▶ [WHAT YOU HAVE TO DO]:
Restate exactly, and only, the lines from the one with "Task: Select the Productos gratis category" through the end of the data, with both of those end lines kept. Drop any pictures.

Stored items:
○ ○ ○ ○ ○

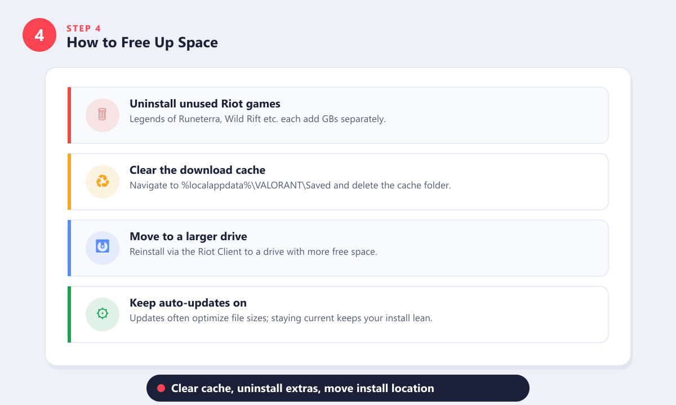Click the red step 4 number badge
676x405 pixels.
(x=39, y=35)
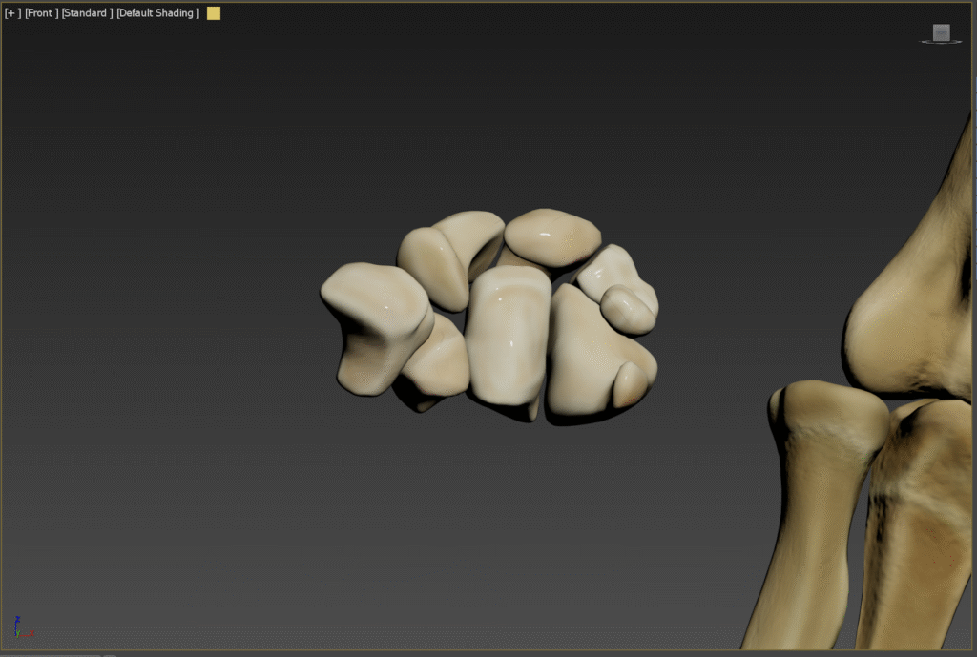
Task: Open the [Standard] viewport quality menu
Action: pyautogui.click(x=87, y=13)
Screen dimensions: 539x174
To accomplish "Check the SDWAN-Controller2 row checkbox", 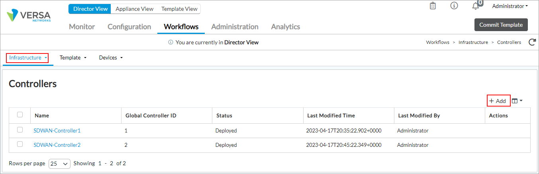I will (x=20, y=144).
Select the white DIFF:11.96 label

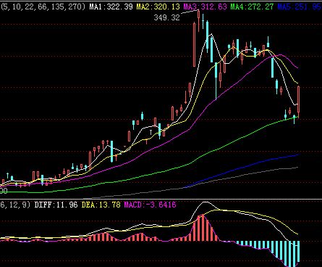click(x=56, y=205)
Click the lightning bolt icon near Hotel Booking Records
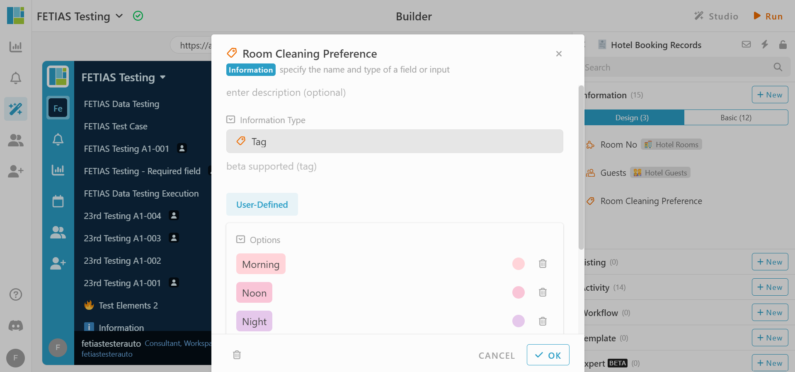795x372 pixels. point(765,44)
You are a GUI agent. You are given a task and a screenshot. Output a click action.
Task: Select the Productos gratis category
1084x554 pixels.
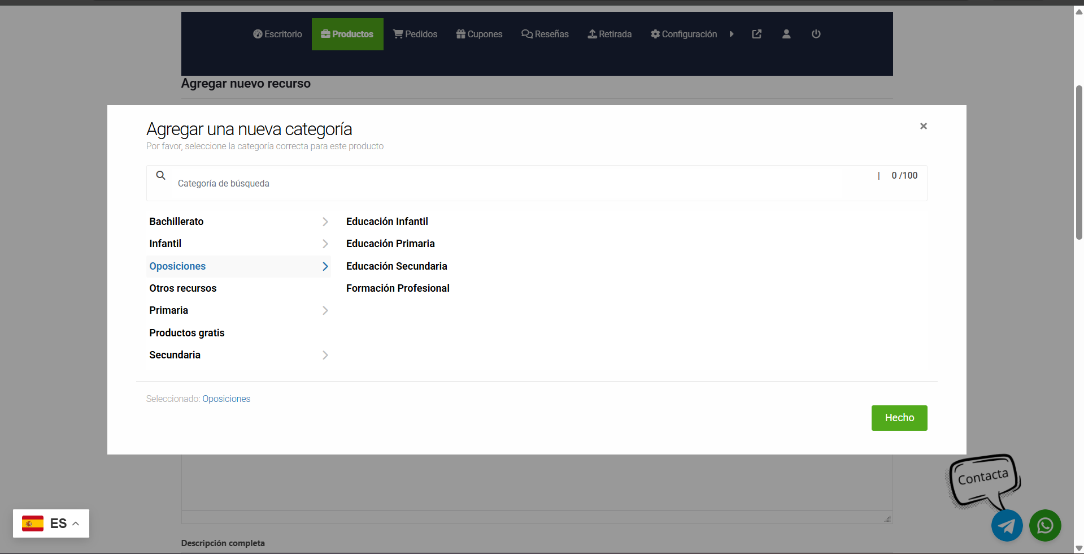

○ ○ ○ ○ ○

▶ [EXERCISE SOLUTION]:
Task: Select the Productos gratis category
1084x554 pixels.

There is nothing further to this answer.